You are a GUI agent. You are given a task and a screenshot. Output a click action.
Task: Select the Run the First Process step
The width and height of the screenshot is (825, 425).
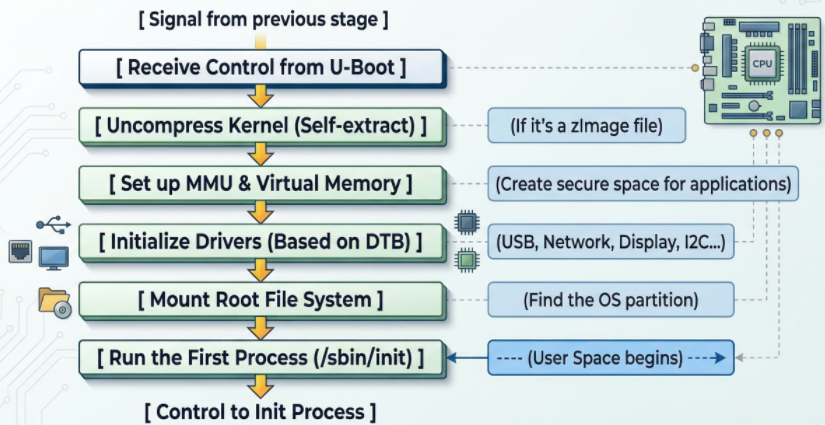261,357
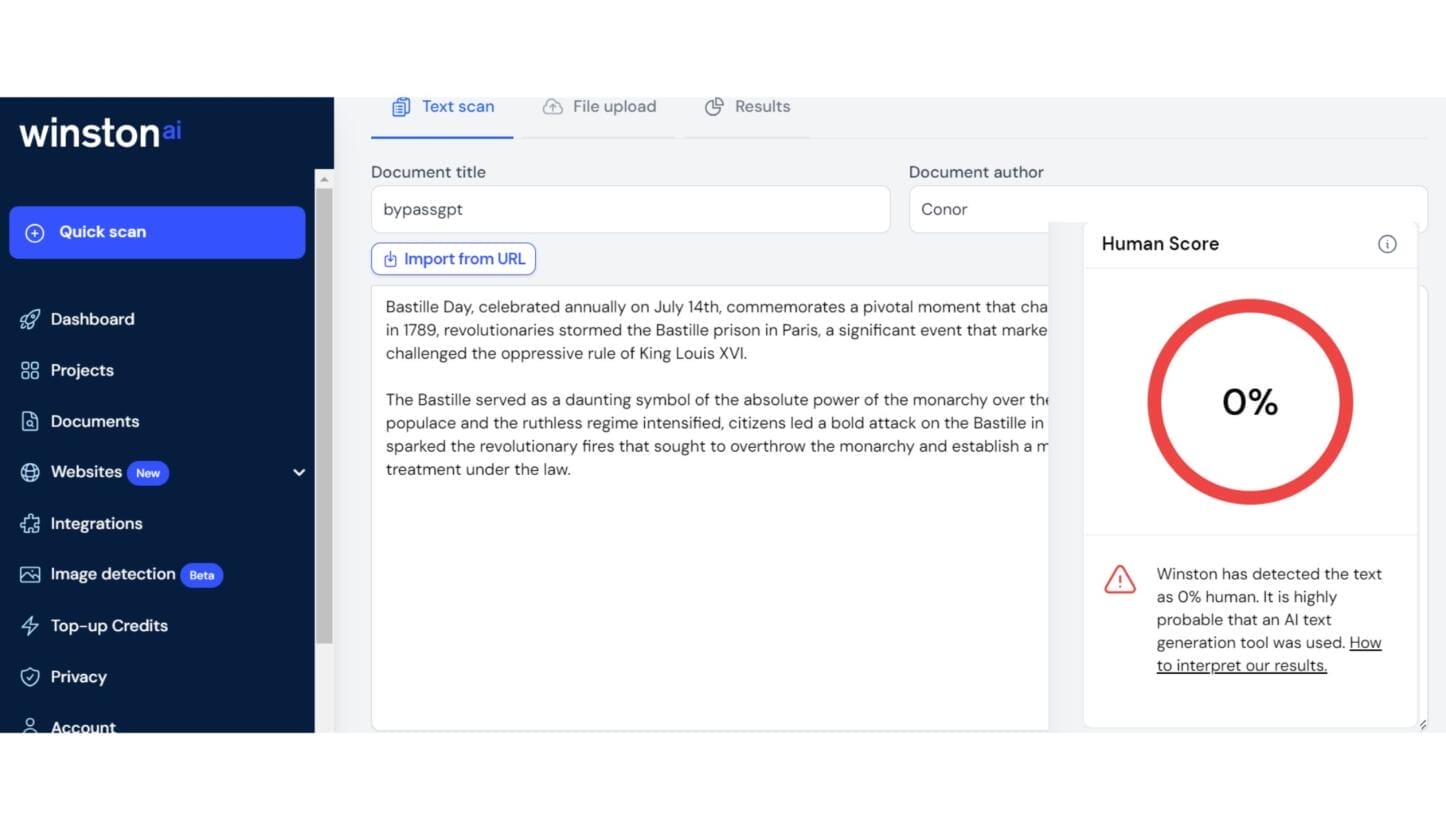Open Integrations via the puzzle icon
Image resolution: width=1446 pixels, height=814 pixels.
point(29,523)
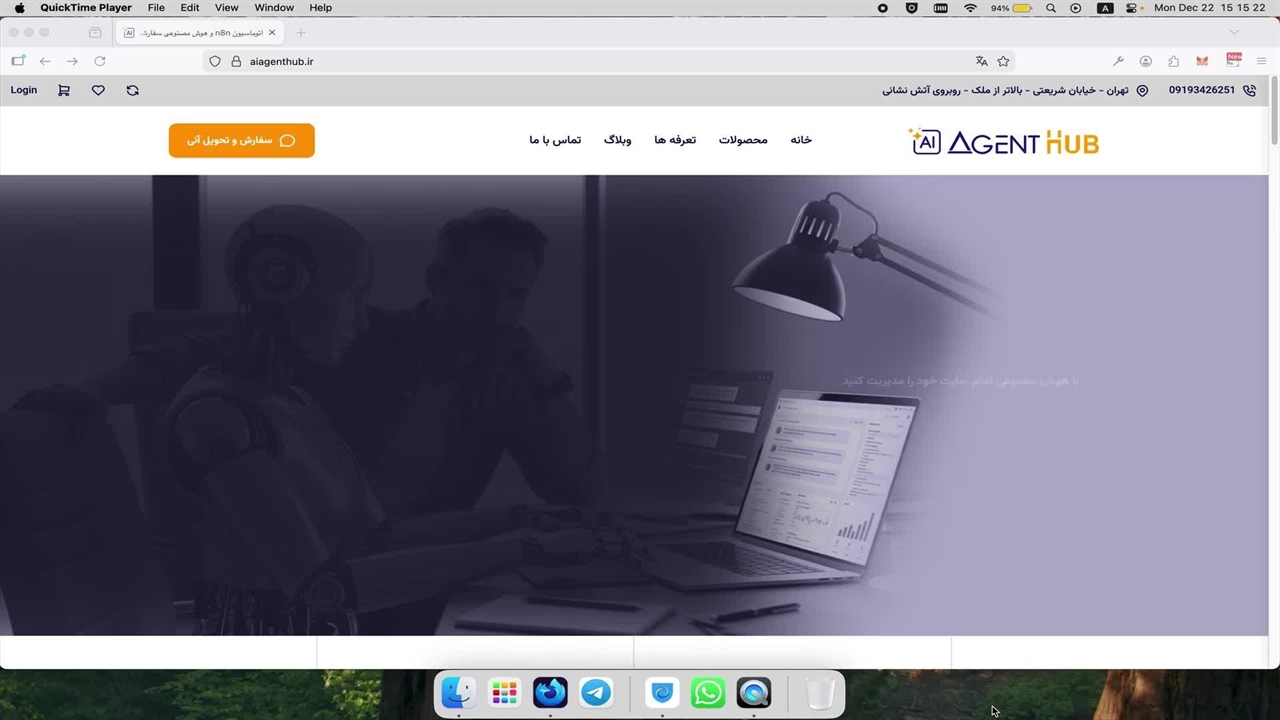Open the View menu in menu bar
This screenshot has width=1280, height=720.
tap(226, 8)
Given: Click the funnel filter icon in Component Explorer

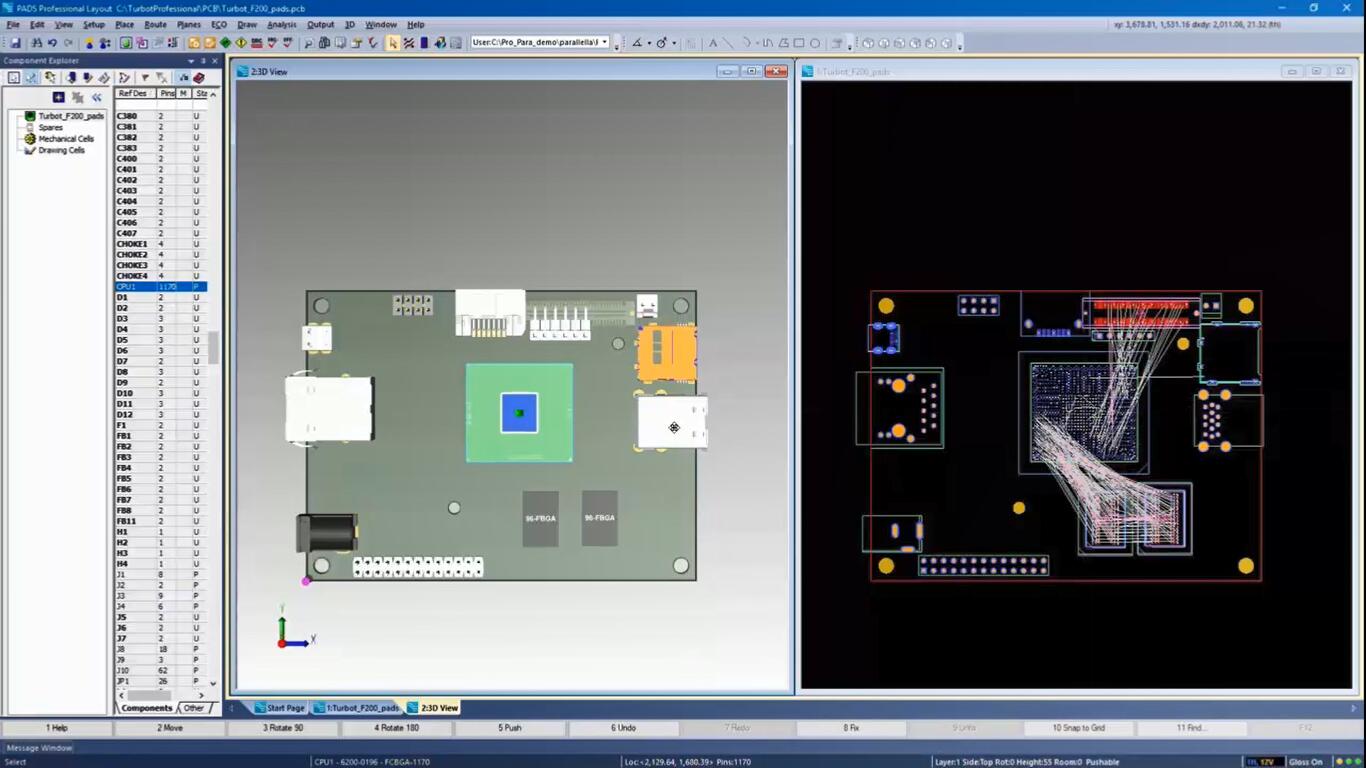Looking at the screenshot, I should pyautogui.click(x=145, y=77).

_What is expected_. Reproduce the listing above word for word, leaving out the pictures.

_Answer below_.
You are a GUI agent. You are given a task and a screenshot. Output a click action.
Task: Select the Run the First Process step
The width and height of the screenshot is (825, 425).
261,357
Open Integrations via the puzzle icon
Image resolution: width=1446 pixels, height=814 pixels.
point(29,523)
Open the View menu in menu bar
This screenshot has width=1280, height=720.
tap(226, 8)
Given: Click the funnel filter icon in Component Explorer

Looking at the screenshot, I should pyautogui.click(x=145, y=77).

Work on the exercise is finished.